If I were to go back, I would counsel myself to seek to build encouragement as more of a foundation in our marriage. I would seek to learn more about encouragement and would seek to learn it much sooner.

Be Realistic! You knew that sex had to come into the discussion sooner or later. There is no doubt that sex is one of God’s greatest gifts within marriage and, probably for that very reason, it is also one of the greatest struggles. Having spoken to many others about this, I think it is safe to say that for a lot of couples, and perhaps even most couples, the majority of their fights or arguments or disagreements, especially during certain stages of life, will revolve around sex. The vulnerability of sex, the joy of sex, the uniqueness of sex, give endless opportunities for both joy and hurt. Anyone who approaches marriage thinking that sex will be all joy will be sorely disappointed.

If I could go back, I would counsel myself to be realistic and to learn this lesson sooner. And I would counsel myself to learn patience and kindness in this area.

Learn Her Language!. I’ve never read that book about “love languages,” but I do like the phrase it revolves around. Each of us have certain ways we tend to express love and certain ways we like to have love expressed to us. It took me far too long to learn that many of the ways I expressed love for Aileen were ways that she did not understand; often she did not even understand them to be expressions of my love. I loved her in ways I wanted to be loved rather than in ways she needed to be loved. In one sense this was my own naivete, but in another sense it was a kind of deliberate ignorance. I simply refused to find out how she needed me to express love to her.

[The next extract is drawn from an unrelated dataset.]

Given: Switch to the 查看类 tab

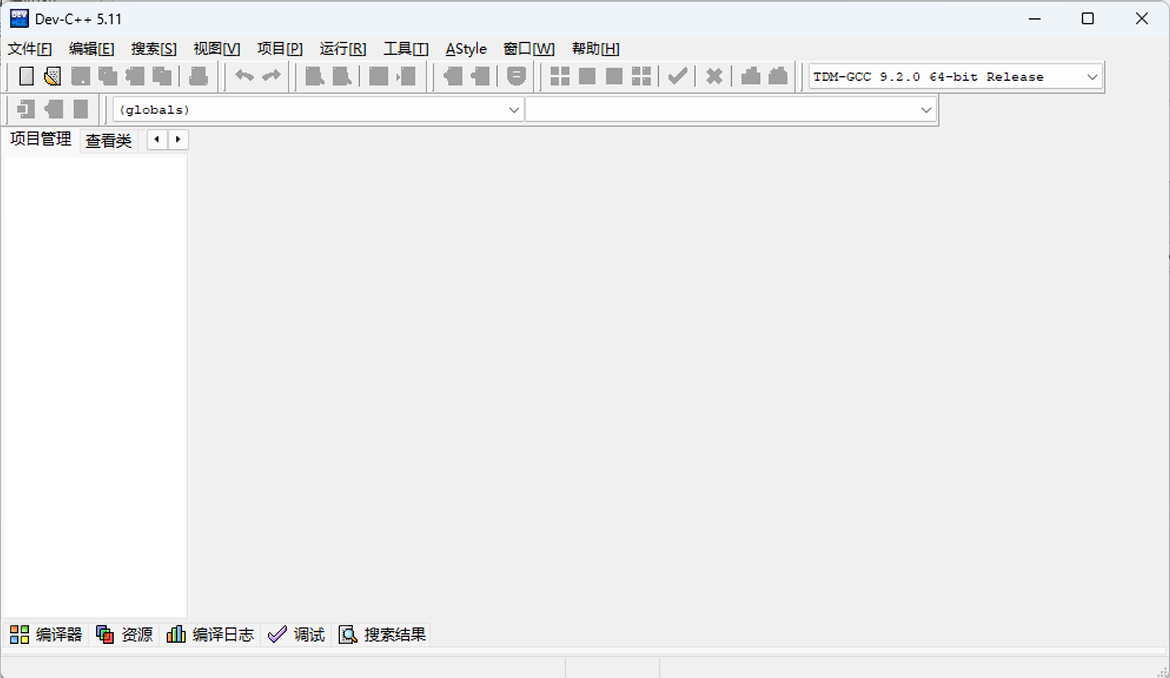Looking at the screenshot, I should point(108,140).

Were I to go back, I would counsel myself to spend more time seeking to understand how I could express to her my love and affection; I would learn to speak her language sooner and I would learn to speak it better.

I guess there is a lot more I would say than all of this. I would reassure myself that in standing there, waiting to receive my bride, I was doing the right thing (not that I ever had any doubt) and that God truly was going to bless this union. Maybe I would whisper that all those things we had heard from the elderly couples in our church were actually true: that after a decade of marriage we would love one another more than even on our wedding day and that marriage truly is a great gift of God and that we truly would find great joy in it and that God would use this marriage to mold and shape us into his image.

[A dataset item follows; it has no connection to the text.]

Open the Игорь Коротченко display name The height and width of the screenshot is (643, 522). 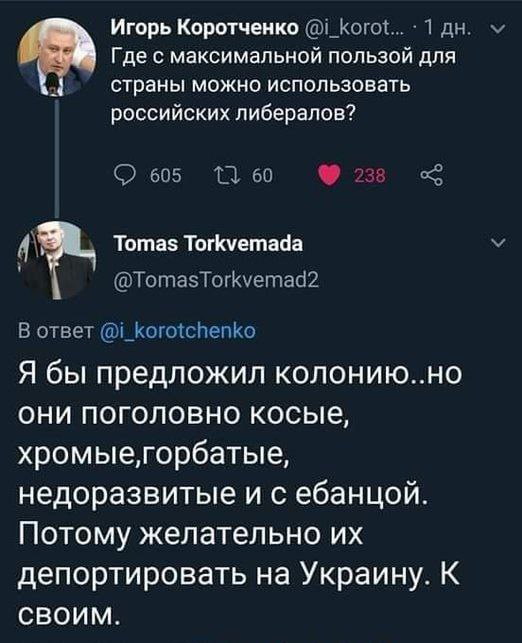206,28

And yet I know that even if I told myself all of these things, there would still be lessons I would have to learn a decade later. I suppose this is how God helps us grow; he teaches us a little bit at a time as we are prepared to receive and apply the lessons. And some lessons can only be learned by first-hand experience.

I’d love to know, what are some of the lessons you’d try to get through to yourself if you could go back and counsel yourself on the day of your wedding?